Comment 12 WebKit Review Bot 2009-12-03 04:44:54 PST
style-queue ran check-webkit-style on attachment 44229 [details] without any errors.
Comment 13 Shinichiro Hamaji 2009-12-03 09:53:38 PST
Created attachment 44252 [details]
Patch v3
Comment 14 WebKit Review Bot 2009-12-03 09:56:00 PST
style-queue ran check-webkit-style on attachment 44252 [details] without any errors.
Comment 15 Shinichiro Hamaji 2009-12-03 09:57:26 PST
David suggested I should use cache mechanism for re.sub and re.subn. I updated
my patch so now it uses the cache.

I re-ran the unittest and there were no failures. I also confirmed that this doesn't change the result for WebCore/*/*.{cpp,h}
Comment 16 David Levin 2009-12-03 12:45:54 PST
Comment on attachment 44252 [details]
Patch v3

Looks good. I've noted a few things that you may want to consider changing when landing but none are critical.

> diff --git a/WebKitTools/Scripts/modules/cpp_style.py b/WebKitTools/Scripts/modules/cpp_style.py
> +def check_identifier_name_in_declaration(filename, line_number, line, error):
> +    """Checks if identifier names contain any underscores.
> +
> +    As identifiers in libraries we are using have a bunch of
> +    underscores, we only warn the declarations of identifiers and

s/warn/warn about/


> +      error: The function to call with any errors found.
> +    """
> +    if match('\s*return', line):

Should there be a \b after return?

> +    # Convert "long long", "long double", and "long long int" to
> +    # simple types, but don't remove simple "long".
> +    line = sub(r'long (?:long )?(?=long|double|int)', '', line)

I'm not sure why this uses the non-group form of parenthesis (and the same comment goes for other places especially now that the code uses named groups). (The code doesn't need the group, but putting in the ?: just introduces more visual noise for me at least.)

> +    line = sub(r'^\s*for\s*\(', '', line)
> +    line, control_statement = subn(r'^\s*(?:while|else if|if|switch)\s*\(', '', line)
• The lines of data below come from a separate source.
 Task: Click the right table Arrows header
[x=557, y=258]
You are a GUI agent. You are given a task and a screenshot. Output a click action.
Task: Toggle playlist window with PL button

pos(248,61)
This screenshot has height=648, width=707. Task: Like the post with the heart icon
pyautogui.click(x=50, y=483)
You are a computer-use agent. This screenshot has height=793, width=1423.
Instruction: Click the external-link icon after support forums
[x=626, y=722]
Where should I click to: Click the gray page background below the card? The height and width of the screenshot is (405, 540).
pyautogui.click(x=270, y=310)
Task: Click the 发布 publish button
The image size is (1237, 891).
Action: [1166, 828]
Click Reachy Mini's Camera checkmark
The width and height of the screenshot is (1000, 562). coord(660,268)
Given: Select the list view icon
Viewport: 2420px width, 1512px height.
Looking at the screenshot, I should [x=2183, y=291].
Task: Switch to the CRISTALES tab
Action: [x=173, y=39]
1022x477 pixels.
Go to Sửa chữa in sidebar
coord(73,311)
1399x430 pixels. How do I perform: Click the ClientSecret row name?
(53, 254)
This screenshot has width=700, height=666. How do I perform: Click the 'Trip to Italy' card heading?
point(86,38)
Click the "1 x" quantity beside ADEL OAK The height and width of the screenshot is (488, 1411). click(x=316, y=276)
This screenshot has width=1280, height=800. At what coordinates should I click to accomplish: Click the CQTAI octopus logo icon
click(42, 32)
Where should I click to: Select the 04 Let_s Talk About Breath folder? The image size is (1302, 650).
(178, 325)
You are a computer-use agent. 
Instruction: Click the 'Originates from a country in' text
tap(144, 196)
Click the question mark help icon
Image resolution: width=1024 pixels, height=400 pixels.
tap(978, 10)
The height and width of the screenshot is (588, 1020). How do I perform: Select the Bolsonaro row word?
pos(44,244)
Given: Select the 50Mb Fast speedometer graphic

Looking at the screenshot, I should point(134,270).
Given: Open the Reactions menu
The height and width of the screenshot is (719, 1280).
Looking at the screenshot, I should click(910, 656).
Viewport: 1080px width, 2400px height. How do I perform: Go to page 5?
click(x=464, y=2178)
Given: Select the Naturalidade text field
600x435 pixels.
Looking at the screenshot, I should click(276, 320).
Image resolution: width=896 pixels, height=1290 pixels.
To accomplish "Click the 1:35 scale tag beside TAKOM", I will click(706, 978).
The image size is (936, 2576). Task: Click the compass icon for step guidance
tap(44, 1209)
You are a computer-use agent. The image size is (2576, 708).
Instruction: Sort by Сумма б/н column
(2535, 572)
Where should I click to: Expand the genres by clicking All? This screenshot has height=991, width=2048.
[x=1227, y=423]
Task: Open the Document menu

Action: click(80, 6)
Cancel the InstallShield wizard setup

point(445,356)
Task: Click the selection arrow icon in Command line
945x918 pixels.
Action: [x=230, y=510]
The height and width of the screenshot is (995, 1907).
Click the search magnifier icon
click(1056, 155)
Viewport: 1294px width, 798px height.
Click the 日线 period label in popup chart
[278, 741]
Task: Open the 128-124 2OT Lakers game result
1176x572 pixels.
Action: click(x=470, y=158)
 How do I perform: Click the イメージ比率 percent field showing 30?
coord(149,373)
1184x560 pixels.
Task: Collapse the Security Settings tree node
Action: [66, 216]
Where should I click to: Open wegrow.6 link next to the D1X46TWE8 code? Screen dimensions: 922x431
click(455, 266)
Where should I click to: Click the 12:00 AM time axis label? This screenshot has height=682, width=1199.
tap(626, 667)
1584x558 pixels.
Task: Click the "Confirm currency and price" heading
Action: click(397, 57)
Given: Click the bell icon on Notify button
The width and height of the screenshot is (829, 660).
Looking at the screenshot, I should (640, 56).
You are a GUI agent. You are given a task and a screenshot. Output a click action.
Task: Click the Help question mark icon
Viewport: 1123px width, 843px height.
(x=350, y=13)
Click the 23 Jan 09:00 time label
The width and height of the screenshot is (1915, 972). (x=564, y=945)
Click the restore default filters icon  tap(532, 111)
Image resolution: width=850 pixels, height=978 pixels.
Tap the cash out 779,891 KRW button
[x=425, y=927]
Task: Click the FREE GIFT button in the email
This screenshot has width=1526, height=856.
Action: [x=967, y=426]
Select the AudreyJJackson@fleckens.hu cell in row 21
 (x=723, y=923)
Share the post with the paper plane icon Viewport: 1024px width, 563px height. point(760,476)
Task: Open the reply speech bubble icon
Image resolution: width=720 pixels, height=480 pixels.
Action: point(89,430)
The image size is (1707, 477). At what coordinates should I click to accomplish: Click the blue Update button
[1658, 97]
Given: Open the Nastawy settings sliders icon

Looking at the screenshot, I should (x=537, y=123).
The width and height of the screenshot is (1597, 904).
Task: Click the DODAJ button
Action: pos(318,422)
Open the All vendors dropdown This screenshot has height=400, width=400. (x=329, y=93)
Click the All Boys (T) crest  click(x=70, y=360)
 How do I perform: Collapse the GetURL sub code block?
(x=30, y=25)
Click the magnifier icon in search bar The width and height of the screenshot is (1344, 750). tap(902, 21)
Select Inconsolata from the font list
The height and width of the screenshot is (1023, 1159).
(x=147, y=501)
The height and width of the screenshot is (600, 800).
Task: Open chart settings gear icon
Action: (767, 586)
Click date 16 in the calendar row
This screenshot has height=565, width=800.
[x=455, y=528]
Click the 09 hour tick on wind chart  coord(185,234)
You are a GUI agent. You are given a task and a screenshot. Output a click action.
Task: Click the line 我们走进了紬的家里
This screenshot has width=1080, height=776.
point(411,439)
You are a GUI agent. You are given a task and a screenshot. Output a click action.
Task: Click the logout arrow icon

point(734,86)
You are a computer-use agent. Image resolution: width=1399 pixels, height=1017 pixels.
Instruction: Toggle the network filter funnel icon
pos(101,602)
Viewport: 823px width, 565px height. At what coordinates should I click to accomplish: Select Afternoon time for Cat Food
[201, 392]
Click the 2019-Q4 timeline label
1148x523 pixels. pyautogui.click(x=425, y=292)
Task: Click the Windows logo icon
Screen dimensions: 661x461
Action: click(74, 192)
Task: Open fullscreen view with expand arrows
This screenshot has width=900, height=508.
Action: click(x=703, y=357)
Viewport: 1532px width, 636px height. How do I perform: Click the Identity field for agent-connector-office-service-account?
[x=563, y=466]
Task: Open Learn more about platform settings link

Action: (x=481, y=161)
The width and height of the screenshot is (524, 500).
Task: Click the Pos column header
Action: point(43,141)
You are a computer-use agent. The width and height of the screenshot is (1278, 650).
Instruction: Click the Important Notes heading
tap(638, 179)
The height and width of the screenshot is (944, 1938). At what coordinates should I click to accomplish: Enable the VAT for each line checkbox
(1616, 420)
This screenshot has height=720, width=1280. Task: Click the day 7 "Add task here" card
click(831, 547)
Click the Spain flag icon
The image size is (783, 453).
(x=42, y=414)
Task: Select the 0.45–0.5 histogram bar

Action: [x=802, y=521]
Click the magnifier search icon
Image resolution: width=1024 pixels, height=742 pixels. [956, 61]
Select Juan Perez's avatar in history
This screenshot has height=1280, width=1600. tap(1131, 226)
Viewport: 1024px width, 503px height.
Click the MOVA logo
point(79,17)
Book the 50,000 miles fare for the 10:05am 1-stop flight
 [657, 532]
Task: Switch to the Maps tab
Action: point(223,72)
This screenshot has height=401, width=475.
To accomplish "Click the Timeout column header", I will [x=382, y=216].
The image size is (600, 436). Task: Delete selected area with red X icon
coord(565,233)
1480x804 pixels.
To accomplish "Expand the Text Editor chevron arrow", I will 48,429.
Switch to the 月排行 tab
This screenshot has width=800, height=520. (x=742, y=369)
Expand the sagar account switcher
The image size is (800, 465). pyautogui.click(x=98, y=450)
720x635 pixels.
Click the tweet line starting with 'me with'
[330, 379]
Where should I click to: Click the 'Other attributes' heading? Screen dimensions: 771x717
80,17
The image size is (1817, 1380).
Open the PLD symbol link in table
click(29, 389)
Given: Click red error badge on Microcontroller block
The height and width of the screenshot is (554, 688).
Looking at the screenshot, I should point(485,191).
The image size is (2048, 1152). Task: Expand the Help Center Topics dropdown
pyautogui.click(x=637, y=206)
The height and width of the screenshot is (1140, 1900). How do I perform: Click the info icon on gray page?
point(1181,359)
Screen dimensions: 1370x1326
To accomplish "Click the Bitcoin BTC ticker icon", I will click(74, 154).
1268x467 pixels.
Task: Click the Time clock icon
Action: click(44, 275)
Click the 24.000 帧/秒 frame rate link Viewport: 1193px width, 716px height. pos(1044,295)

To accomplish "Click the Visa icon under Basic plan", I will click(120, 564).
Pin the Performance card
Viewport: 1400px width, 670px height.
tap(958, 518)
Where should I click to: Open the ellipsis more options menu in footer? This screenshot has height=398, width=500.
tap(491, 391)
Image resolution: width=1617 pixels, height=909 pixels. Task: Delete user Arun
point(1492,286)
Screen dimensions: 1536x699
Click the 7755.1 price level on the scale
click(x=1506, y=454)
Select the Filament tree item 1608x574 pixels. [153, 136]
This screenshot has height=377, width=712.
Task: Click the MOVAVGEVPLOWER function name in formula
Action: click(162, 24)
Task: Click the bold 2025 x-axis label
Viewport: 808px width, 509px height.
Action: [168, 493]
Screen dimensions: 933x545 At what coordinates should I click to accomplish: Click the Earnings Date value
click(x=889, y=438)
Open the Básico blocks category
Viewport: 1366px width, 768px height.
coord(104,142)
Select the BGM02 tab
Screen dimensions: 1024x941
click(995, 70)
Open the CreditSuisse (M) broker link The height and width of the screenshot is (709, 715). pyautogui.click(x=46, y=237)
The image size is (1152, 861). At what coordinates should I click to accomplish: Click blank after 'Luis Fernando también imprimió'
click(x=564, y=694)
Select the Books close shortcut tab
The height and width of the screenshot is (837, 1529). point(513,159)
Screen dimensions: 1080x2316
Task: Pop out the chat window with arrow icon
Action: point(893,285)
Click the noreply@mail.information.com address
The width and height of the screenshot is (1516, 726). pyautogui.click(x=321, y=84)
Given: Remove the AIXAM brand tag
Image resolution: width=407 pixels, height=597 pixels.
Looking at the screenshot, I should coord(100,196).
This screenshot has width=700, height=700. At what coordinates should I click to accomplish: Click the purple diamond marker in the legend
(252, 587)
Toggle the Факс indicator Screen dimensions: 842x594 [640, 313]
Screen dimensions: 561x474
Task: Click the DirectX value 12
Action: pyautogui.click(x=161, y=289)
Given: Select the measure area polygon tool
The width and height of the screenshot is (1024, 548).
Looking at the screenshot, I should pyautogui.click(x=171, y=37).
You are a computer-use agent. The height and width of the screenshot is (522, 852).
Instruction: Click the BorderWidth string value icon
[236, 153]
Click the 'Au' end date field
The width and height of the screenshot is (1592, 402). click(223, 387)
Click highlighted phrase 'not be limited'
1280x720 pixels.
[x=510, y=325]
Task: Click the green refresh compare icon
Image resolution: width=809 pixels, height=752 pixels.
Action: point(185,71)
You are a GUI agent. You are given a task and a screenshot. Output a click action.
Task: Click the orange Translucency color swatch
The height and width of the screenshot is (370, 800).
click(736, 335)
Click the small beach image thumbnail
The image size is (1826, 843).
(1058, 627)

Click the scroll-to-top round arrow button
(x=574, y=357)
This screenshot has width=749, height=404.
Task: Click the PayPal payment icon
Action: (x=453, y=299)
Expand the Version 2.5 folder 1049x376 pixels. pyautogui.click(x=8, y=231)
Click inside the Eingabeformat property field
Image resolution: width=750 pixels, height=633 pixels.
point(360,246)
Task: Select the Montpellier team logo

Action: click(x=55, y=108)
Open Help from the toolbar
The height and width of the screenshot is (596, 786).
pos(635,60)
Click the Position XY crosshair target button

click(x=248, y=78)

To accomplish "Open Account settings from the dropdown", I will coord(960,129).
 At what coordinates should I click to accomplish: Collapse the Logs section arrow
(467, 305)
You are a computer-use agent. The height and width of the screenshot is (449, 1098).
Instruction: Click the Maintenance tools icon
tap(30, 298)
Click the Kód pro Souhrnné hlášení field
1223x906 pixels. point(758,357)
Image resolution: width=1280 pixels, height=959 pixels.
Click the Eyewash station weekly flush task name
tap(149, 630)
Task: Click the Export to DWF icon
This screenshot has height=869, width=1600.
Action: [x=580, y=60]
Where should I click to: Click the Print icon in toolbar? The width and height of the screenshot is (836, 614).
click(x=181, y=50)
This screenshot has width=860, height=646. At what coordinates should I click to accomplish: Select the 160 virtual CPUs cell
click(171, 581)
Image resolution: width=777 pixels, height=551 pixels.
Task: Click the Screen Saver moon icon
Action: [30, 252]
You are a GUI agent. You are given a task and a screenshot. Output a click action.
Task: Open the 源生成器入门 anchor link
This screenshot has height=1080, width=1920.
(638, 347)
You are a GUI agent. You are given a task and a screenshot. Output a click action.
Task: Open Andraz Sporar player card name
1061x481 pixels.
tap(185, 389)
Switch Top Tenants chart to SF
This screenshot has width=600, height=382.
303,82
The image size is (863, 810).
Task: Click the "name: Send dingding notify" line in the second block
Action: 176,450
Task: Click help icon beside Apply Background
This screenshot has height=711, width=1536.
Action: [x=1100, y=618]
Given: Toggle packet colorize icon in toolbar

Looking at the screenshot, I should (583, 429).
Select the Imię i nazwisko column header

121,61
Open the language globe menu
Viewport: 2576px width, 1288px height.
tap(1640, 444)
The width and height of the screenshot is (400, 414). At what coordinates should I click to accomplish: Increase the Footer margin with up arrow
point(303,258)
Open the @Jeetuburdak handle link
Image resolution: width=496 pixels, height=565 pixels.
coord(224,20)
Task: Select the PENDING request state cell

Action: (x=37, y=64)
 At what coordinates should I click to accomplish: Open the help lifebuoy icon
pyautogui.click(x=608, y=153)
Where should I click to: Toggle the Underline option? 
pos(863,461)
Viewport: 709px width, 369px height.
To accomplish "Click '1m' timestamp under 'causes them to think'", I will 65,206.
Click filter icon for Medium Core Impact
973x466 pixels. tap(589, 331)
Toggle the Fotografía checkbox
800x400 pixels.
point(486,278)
I think qt uses foreach as well but it is probably fine to leave it as unsupported for now.
Comment 17 Shinichiro Hamaji 2009-12-03 23:42:32 PST
Committed r51682: <http://trac.webkit.org/changeset/51682>
Comment 18 Shinichiro Hamaji 2009-12-04 00:03:59 PST
Thanks for your review. I landed my patch with the following changes.

> s/warn/warn about/

Fixed.

> Should there be a \b after return?

Ah, nice catch. Fixed, thanks! I also added a test case for this:

        self.assert_lint('return_t under_score;',
                         'under_score' + name_error_message)

> I'm not sure why this uses the non-group form of parenthesis (and the same
> comment goes for other places especially now that the code uses named groups).
> (The code doesn't need the group, but putting in the ?: just introduces more
> visual noise for me at least.)

This is my habit because using (?:) is slightly faster than (). As I agree this is less readable and this is inconsistent with other code in this file, I remove them.

> > +    line = sub(r'^\s*for\s*\(', '', line)
> > +    line, control_statement = subn(r'^\s*(?:while|else if|if|switch)\s*\(', '', line)
> 
> I think qt uses foreach as well but it is probably fine to leave it as
> unsupported for now.

It seems foreach isn't so common. Please let me leave it as is.